The CS:GO Gambling Scandal and how one guy brought it all to light

Anyone who bets online knows that there are some very stringent rules and regulations that online casinos and betting sites need to adhere to, in order to be allowed to operate. Sites must meet standards on data security, player safety, fairness and a whole host of other factors to keep their licenses.

Sticking to these rules protects both the operator and the player, and ensures that everything is above board. One gambling opportunity, however, managed to fly under the radar for a long while, before being exposed in a blistering exposé by an anonymous gaming enthusiast.

The game

Online gaming is a massive entertainment industry. Modern games consoles allow players from all over the world to play all kinds of video games with and against each other, making for an exciting and engaging way to spend free time.

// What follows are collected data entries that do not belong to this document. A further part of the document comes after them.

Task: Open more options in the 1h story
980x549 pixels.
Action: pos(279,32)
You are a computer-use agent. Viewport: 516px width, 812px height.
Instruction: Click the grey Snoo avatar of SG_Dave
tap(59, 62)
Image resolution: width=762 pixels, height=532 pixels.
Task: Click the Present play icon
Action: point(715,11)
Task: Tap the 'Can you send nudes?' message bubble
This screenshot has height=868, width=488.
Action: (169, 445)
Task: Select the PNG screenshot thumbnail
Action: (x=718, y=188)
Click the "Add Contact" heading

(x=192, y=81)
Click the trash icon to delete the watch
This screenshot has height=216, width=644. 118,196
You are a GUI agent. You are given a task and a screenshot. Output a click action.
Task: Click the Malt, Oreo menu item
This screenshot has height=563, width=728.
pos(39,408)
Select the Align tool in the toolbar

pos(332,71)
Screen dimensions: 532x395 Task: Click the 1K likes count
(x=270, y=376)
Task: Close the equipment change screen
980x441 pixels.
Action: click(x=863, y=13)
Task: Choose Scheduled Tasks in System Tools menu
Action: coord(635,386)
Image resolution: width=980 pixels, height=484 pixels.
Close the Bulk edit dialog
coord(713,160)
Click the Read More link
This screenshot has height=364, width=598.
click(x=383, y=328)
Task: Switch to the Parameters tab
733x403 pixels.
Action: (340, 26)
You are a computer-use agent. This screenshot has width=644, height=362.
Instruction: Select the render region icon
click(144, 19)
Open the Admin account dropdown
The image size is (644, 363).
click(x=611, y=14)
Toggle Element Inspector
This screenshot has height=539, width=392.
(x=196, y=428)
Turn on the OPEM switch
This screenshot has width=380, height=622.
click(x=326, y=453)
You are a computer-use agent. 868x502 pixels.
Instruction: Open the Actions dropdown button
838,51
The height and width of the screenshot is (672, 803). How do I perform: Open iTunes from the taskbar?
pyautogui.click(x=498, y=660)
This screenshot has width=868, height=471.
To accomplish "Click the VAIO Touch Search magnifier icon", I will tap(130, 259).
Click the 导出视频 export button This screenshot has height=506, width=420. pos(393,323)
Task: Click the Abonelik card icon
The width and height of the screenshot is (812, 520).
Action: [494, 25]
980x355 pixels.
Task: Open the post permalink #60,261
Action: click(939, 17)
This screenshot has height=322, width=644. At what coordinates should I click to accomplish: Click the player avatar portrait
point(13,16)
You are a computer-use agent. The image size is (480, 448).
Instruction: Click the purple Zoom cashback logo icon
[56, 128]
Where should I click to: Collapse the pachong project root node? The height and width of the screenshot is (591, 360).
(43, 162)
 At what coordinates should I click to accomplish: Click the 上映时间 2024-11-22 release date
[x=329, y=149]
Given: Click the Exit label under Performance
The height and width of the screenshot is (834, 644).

One such game, Counter Strike: Global Offensive, was released in 2012. It was far from a sure thing for Valve, the production company who made it. Multi-player shoot ‘em ups were hardly thin on the ground, with dozens of competing titles fighting for attention. CS:GO was also the latest in a series of games that was experiencing waning interest — the first Counter Strike title was released in 1999.

It would eventually prove itself a favourite in the genre of First-Person Shooters. It became and continues to be one of the most played and watched e-sports ever. Arenas sell out for tournaments and live streams of games are broadcast on TV on Friday nights. There are sponsorships and media deals. But there was a darker side to the game, one that would cast a long shadow on the integrity of the video game industry and ask difficult questions about production company’s responsibilities towards their players.

One tiny thing

For the most part, Counter Strike: Global Offensive was a relatively standard first-person shooter game. Players joined teams, either as insurgents or counter-insurgents, and fought one another to achieve objectives. Players bought and played their copy of CS:GO on Steam, a platform that connects players, saves their gaming history and so on. Think the App Store but for video games.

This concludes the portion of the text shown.